Harga jual berbagai komoditas hortikultura cenderung terjun bebas.

Rep: Bowo Pribadi/ Red: Muhammad Fakhruddin
Sejmlah Petani di Dusun Blanten Kidul, Desa Sidomukti, Kecamatan Bandungan memanen sawi di ladangnya, Kamis (2/9). Nasib petani berbagai komoditas hortikultura di desa tersebut masih belum terdampak meski aktivitas perekonomian yang dilonggarkan mulai menggeliat.
Foto: Republika/bowo pribadi
Sejmlah Petani di Dusun Blanten Kidul, Desa Sidomukti, Kecamatan Bandungan memanen sawi di ladangnya, Kamis (2/9). Nasib petani berbagai komoditas hortikultura di desa tersebut masih belum terdampak meski aktivitas perekonomian yang dilonggarkan mulai menggeliat.

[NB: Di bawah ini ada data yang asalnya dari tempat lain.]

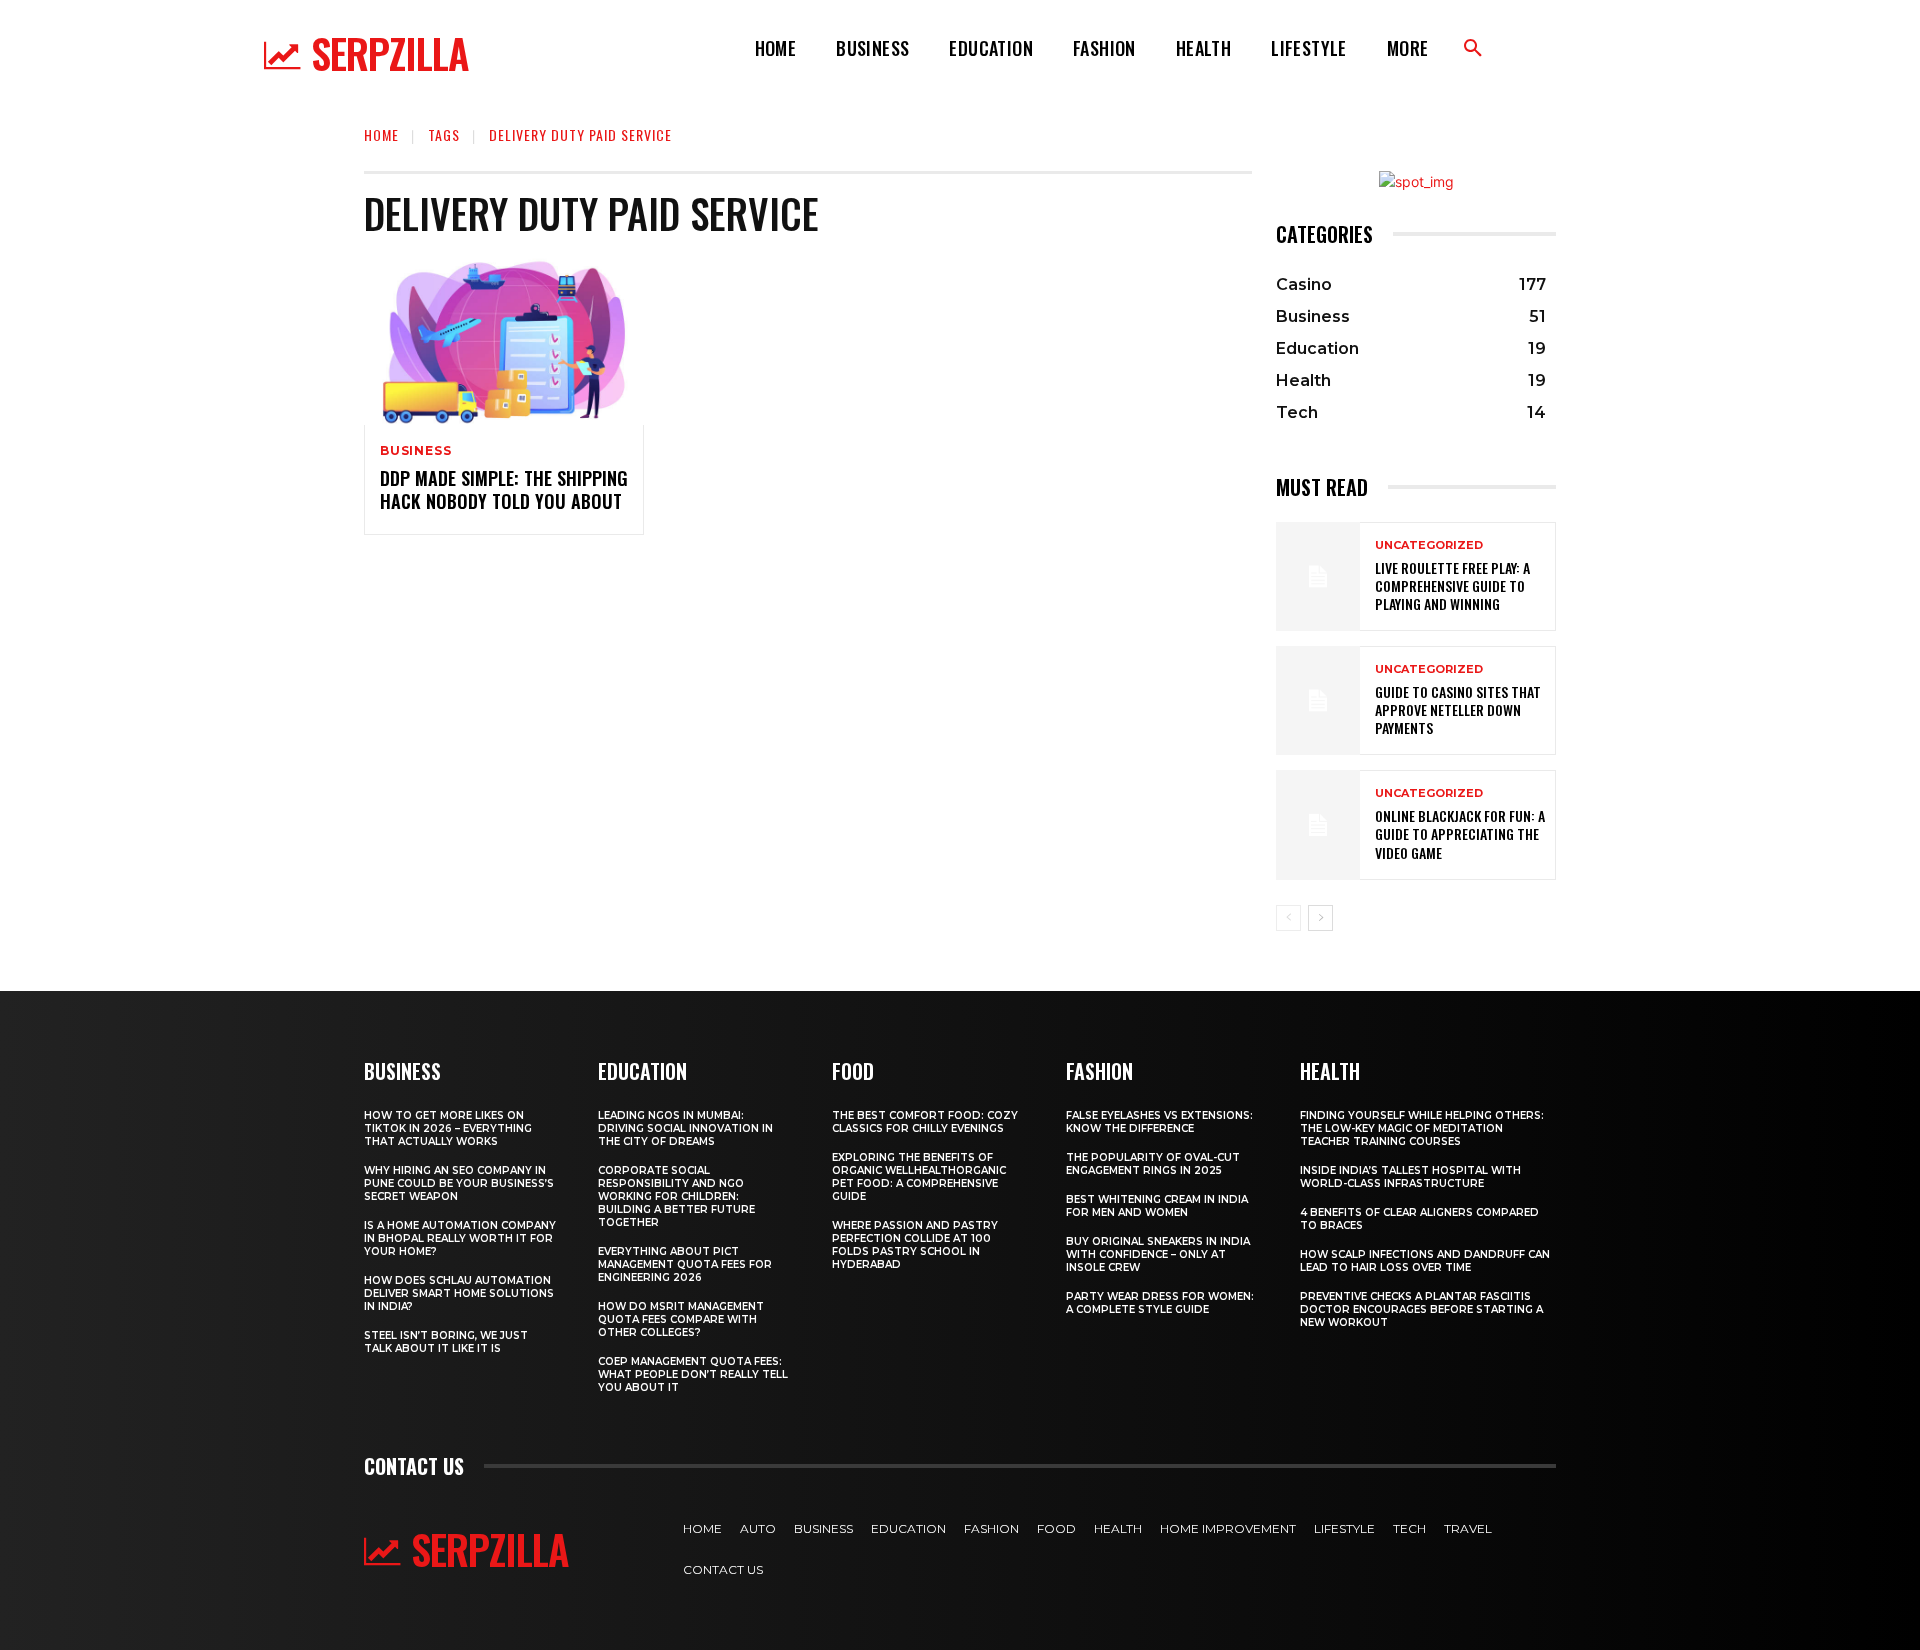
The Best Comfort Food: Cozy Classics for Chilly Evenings (925, 1122)
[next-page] (1320, 918)
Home (381, 134)
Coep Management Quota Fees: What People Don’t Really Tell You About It (693, 1374)
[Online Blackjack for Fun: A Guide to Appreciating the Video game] (1318, 824)
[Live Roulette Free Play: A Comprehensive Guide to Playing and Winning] (1318, 576)
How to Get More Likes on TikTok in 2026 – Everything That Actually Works (448, 1128)
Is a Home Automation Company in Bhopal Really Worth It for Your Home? (460, 1238)
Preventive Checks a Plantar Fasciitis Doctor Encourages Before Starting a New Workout (1421, 1309)
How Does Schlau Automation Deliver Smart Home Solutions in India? (459, 1293)
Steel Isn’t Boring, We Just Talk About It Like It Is (446, 1342)
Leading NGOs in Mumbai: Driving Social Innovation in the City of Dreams (685, 1128)
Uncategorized (1429, 545)
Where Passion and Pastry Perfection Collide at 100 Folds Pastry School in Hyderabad (915, 1245)
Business (415, 451)
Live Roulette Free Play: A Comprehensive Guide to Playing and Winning (1452, 585)
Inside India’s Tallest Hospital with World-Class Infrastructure (1410, 1177)
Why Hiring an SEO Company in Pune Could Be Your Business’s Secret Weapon (459, 1183)
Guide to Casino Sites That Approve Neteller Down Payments (1458, 709)
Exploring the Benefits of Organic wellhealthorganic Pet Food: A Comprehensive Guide (919, 1177)
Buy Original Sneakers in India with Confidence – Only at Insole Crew (1158, 1254)
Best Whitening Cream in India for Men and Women (1157, 1206)
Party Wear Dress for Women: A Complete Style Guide (1160, 1303)
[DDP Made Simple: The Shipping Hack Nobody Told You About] (504, 341)
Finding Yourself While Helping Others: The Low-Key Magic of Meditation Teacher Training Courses (1422, 1128)
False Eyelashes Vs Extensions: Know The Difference (1159, 1122)
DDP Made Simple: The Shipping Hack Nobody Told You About (504, 489)
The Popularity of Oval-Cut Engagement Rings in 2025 (1153, 1164)
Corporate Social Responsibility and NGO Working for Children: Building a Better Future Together (676, 1196)
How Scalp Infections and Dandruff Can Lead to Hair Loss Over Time (1425, 1261)
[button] (1473, 49)
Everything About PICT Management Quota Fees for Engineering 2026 (685, 1264)
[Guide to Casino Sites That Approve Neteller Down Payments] (1318, 700)
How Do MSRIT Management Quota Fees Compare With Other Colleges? (681, 1319)
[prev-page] (1288, 918)
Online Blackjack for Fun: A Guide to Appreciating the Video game (1460, 833)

REPUBLIKA.CO.ID,UNGARAN — Meningkatnya aktivitas sejumlah pusat perekonomian di wilayah PPKM level 2, Semarang Raya belum cukup berpengaruh bagi para petani sentra produksi sayuran, di wilayah Kecamatan Bandungan, Kabupaten Semarang, Jawa Tengah.

Di saat aktivitas pasar tradisional maupun pusat perekonomian warga lainnya mulai menggeliat oleh sejumlah kebijakan pelonggaran, para petani masih harus gigit jari, akibat harga jual berbagai komoditas hortikultura yang cenderung ‘terjun bebas’.

“Kecuali tomat, harga komoditas hortikultura lainnya –saat ini-- masih tidak menguntungkan bagi para petani,” ungkap Cahyono (36), salah satu petani di Dusun Geblog, Desa Sidomukti, Kecamatan Bandungan, Kabupaten Semarang, Kamis (2/9).

Ia menyebutkan, harga hasil komoditas tanaman kebun yang paling bagus –saat ini-- adalah buah tomat, yang di tingkat petani masih bertahan pada kisaran Rp 14.000 hingga Rp 16.000 per kilogram.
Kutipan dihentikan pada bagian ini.